** begin Extracted text **

5

I'm trying to locate the value for <Link role="self"> in the following XML file using a XPath query:

<?xml version="1.0" encoding="utf-8"?>
<Response xmlns:xsi="http://www.w3.org/2001/XMLSchema-instance"
          xmlns:xsd="http://www.w3.org/2001/XMLSchema"
          xmlns="http://schemas.microsoft.com/search/local/ws/rest/v1">
    <Copyright>Copyright © 2011 Microsoft and its suppliers. All rights reserved. This API cannot be accessed and the content and any results may not be used, reproduced or transmitted in any manner without express written permission from Microsoft Corporation.</Copyright>
    <BrandLogoUri>http://spatial.virtualearth.net/Branding/logo_powered_by.png</BrandLogoUri>
    <StatusCode>201</StatusCode>
    <StatusDescription>Created</StatusDescription>
    <AuthenticationResultCode>ValidCredentials</AuthenticationResultCode>
    <TraceId>ID|02.00.82.2300|</TraceId>
    <ResourceSets>
        <ResourceSet>
            <EstimatedTotal>1</EstimatedTotal>
            <Resources>
                <DataflowJob>
                    <Id>ID</Id>
                    <Link role="self">https://spatial.virtualearth.net/REST/v1/dataflows/Geocode/ID</Link>
                    <Status>Pending</Status>
                    <CreatedDate>2011-03-30T08:03:09.3551157-07:00</CreatedDate>
                    <CompletedDate xsi:nil="true" />
                    <TotalEntityCount>0</TotalEntityCount>
                    <ProcessedEntityCount>0</ProcessedEntityCount>
                    <FailedEntityCount>0</FailedEntityCount>
                </DataflowJob>
            </Resources>
        </ResourceSet>
    </ResourceSets>
</Response>

I was shown an XPath query in a previous post, but I keep getting a unassigned iNode in the following code.

function TForm1.QueryXMLData(XMLFilename, XMLQuery: string): string;
var
  iNode : IDOMNode;
  Sel: IDOMNodeSelect;
begin
  try
    XMLDoc.Active := False;
    XMLDoc.FileName := XMLFilename;
    XMLDoc.Active := True;

    Sel := XMLDoc.DOMDocument as IDomNodeSelect;

    Result := '';
    iNode := Sel.selectNode('Link[@role = "self"]');
    if Assigned(iNode) then
      if (not VarisNull(iNode.NodeValue)) then
        Result := iNode.NodeValue;

    XMLDoc.Active := False;

  Except on E: Exception do
    begin
      MessageDlg(E.ClassName + ': ' + E.Message, mtError, [mbOK], 0);
      LogEvent(E.Message);
    end;
  end;
end;

What can I try to resolve this?

** end Extracted text **
** begin Data shown **

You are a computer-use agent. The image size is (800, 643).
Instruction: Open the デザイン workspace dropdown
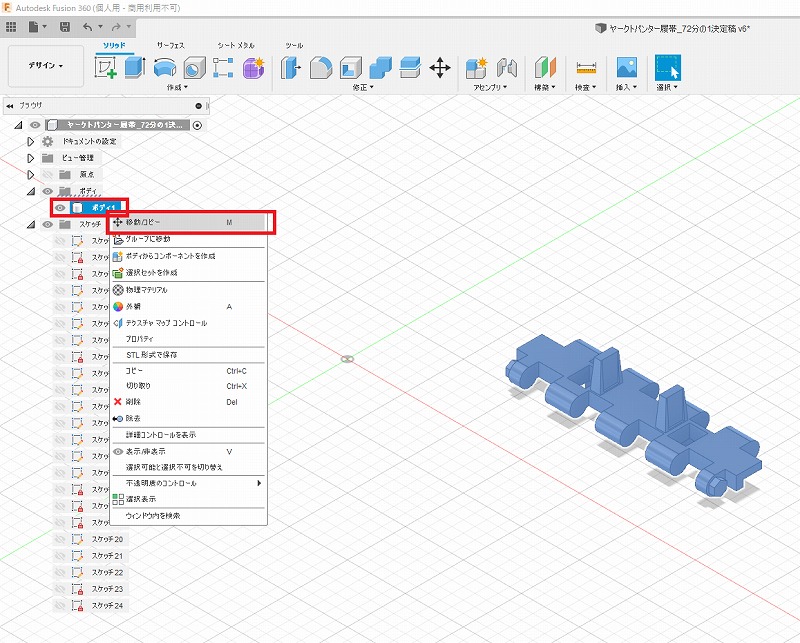[45, 66]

** end Data shown **

* _Given exercise_
Could you quote the XPath question from "Except on E: Exception" through "to resolve this?"?

* _Solved exercise_
Except on E: Exception do
    begin
      MessageDlg(E.ClassName + ': ' + E.Message, mtError, [mbOK], 0);
      LogEvent(E.Message);
    end;
  end;
end;

What can I try to resolve this?